Reproduce every line of the listing below, including its requests, but scale each coordinate in the answers by 1.8 and round to the nearest whole number, with halves rounding up. Omit the pictures from your answer.

#### ITEMS:
====================

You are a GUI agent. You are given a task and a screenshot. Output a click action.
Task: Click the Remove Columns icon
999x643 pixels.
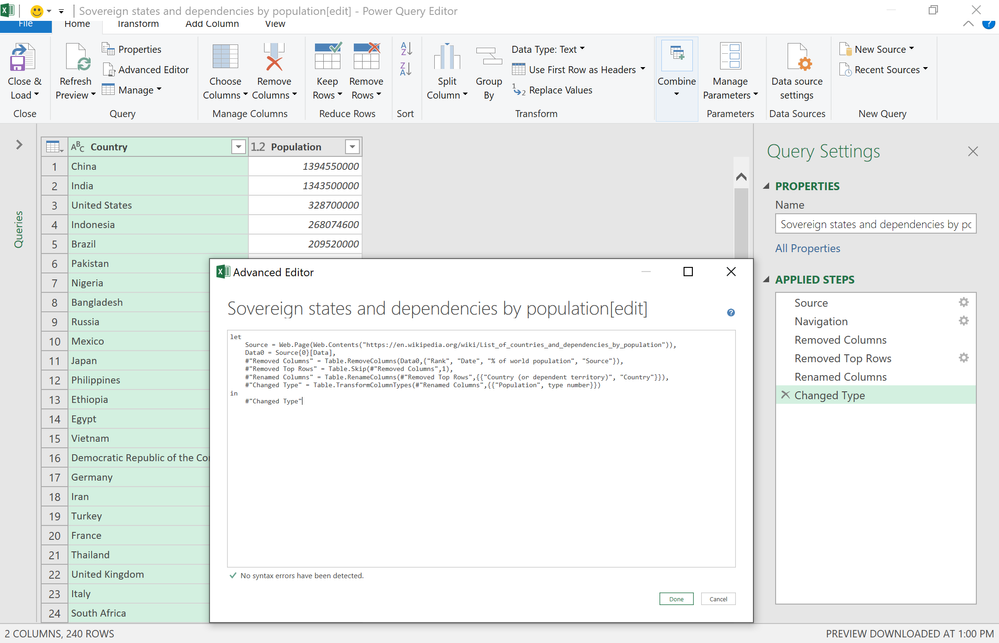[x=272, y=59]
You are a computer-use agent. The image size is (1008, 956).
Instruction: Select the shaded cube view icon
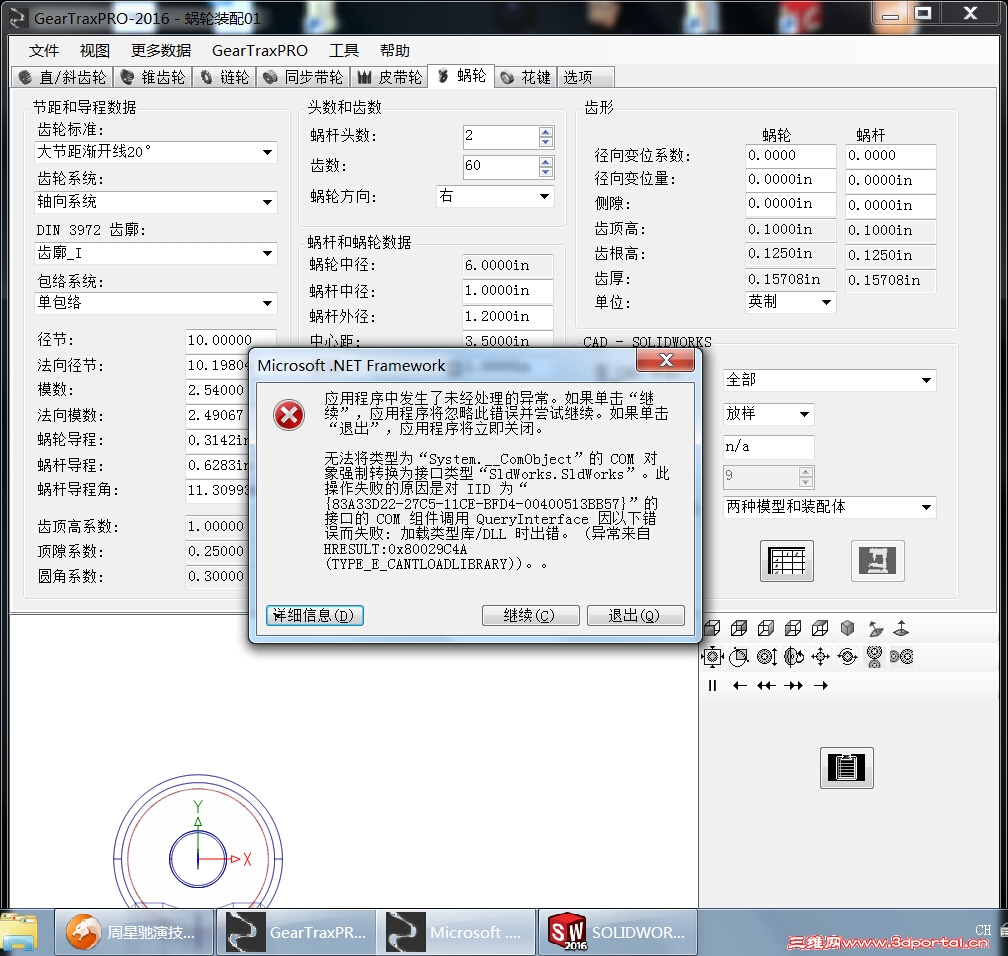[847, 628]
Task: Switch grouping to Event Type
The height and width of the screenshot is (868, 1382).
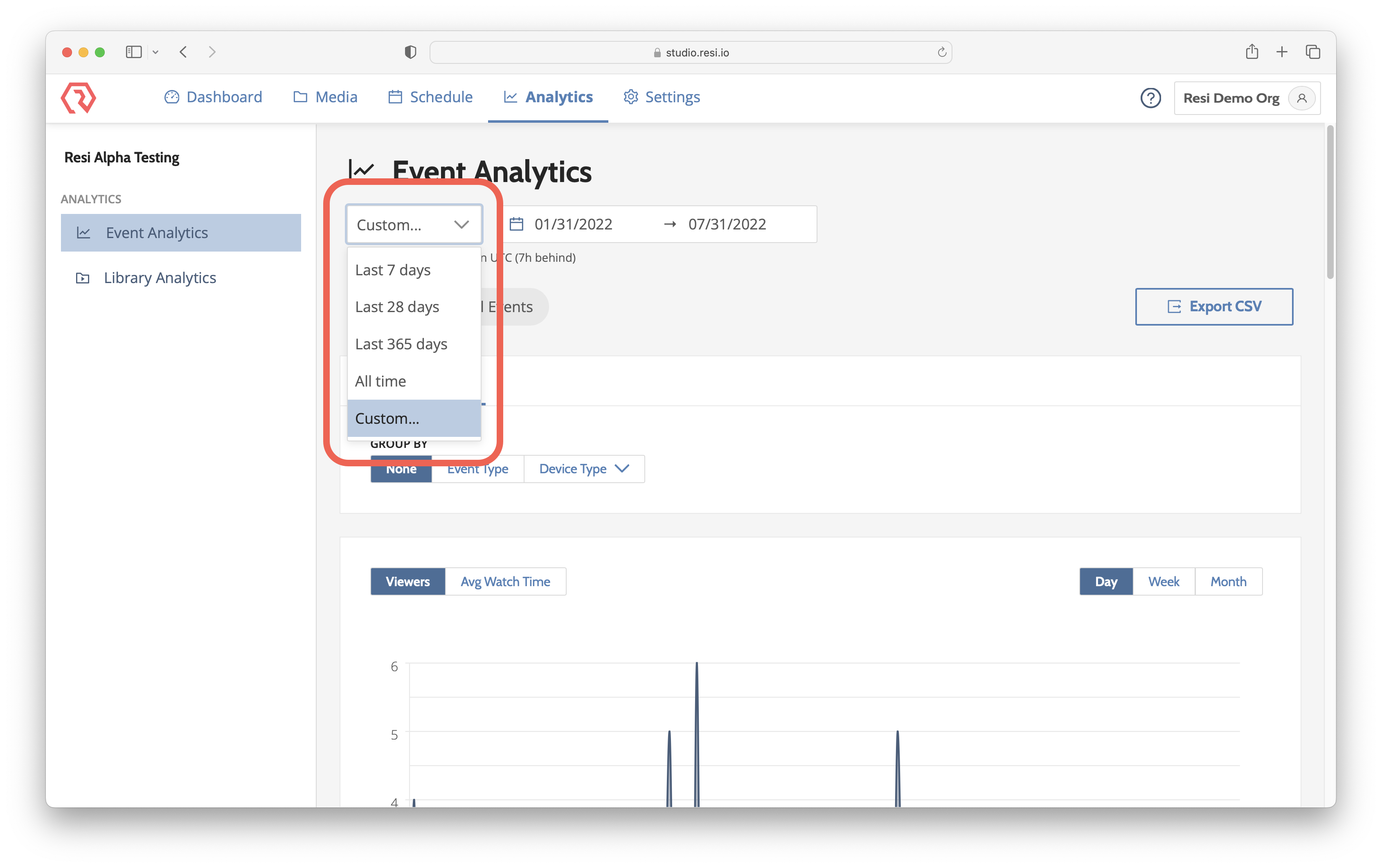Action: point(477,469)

====================

#### WRITTEN ANSWER:
You are a GUI agent. You are given a task and a screenshot. Output a click action.
Task: Click the Remove Columns icon
999x643 pixels.
[x=490, y=106]
You are a computer-use agent. The image size is (1008, 956).
Instruction: Select the shaded cube view icon
[1525, 1130]
Task: Switch grouping to Event Type
The height and width of the screenshot is (868, 1382).
Action: point(859,844)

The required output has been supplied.